J’avais oublié de prévenir ma mère de ne pas répéter que Ludmilla, citoyenne belge, résidait en Espagne. Je trouvais très singulier que Madame de Fromenville désigne par le mot “parturiente” une jeune femme dont l’objectif était bien de ne pas devoir accoucher. J’obtins alors de mon père qu’il appelle à Moscou mon ami Ian Ostapovitch, le démarcheur soviétique de notre agence. Ian était un grand ami. Mes parents, les Gaenverstein d’Odessa, russophones, avaient adoré pouvoir bavarder avec un “vrai Russe” de Russie pendant la semaine que Ian vécut à Zaventem, lors d’un stage de ventes où il fut invité. Au passage, on remarquera que Ian Ostapovitch, ancien partisan, jouissait d’une telle confiance de la part des autorités khrouchtchéviennes qu’il était l’un des rares citoyens autorisés à effectuer un voyage individuel en Occident…
Le surlendemain, en dépit de l’interdiction des appels téléphoniques entre les deux pays, Ian Ostapovitch appela mon père.

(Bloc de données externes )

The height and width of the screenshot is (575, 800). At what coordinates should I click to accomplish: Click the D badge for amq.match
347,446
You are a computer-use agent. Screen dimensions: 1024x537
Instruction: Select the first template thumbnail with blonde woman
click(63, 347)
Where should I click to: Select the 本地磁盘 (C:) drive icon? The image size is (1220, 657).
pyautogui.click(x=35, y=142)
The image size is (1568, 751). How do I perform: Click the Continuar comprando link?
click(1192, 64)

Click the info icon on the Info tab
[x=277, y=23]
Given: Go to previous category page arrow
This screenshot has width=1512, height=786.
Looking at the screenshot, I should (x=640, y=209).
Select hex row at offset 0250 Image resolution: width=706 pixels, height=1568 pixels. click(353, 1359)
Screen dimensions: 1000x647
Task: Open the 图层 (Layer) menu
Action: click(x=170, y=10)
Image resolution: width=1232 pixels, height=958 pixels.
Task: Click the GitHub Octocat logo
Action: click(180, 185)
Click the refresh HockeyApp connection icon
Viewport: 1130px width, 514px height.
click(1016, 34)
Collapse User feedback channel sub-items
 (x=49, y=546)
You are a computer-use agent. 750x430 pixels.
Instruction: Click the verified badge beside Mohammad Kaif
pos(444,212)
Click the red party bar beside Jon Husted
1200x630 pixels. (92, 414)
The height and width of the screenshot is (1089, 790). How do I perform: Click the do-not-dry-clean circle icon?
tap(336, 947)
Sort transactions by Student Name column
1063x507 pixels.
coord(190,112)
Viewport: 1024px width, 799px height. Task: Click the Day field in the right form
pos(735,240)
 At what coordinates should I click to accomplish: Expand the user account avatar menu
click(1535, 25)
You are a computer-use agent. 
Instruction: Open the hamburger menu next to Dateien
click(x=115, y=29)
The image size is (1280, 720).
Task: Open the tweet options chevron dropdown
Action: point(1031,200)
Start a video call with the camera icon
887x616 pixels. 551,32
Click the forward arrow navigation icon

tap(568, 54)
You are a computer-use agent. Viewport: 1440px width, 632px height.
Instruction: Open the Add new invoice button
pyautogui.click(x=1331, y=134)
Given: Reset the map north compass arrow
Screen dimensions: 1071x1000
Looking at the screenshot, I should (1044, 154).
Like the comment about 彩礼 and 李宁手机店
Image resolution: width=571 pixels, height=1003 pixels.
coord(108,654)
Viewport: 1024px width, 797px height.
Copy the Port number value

Il lui dit de me transmettre ceci: “Fsio v’pariadki !” La traduction est: “tout est en ordre!” Le jour même, Ludmilla prit notre vol quotidien vers Bruxelles. Elle se rendit à l’agence de voyage correspondante de l’Intourist, où elle reçut son billet de logement, son ticket d’entrée à l’Expo française, son visa d’entrée qui était une feuille tamponnée par le Consulat russe et mentionnant le numéro de son passeport belge. Mes parents l’attendaient à Uccle. C’étaient des quinquagénaires qui, par leur attitude face à l’avortement, vivaient avec cinquante ans d’avance sur leur temps.
Ludmilla en était à 10 semaines. Ma mère l’accompagna lors de son embarquement sur Aeroflot. Au même moment, Pedro revint à Madrid et je fus nommé à Tenerife, où nous inaugurâmes l’agence de Puerto de la Cruz et l’escale à Los Rodeos. Je reçus un appel de mon père,me transmettant un message de Ian Ostapovitch: “Fsio v pariadki v Botkinskii Bolnitsié, Popova.”
“Tout va bien à l’hôpital Botkine, Popova.”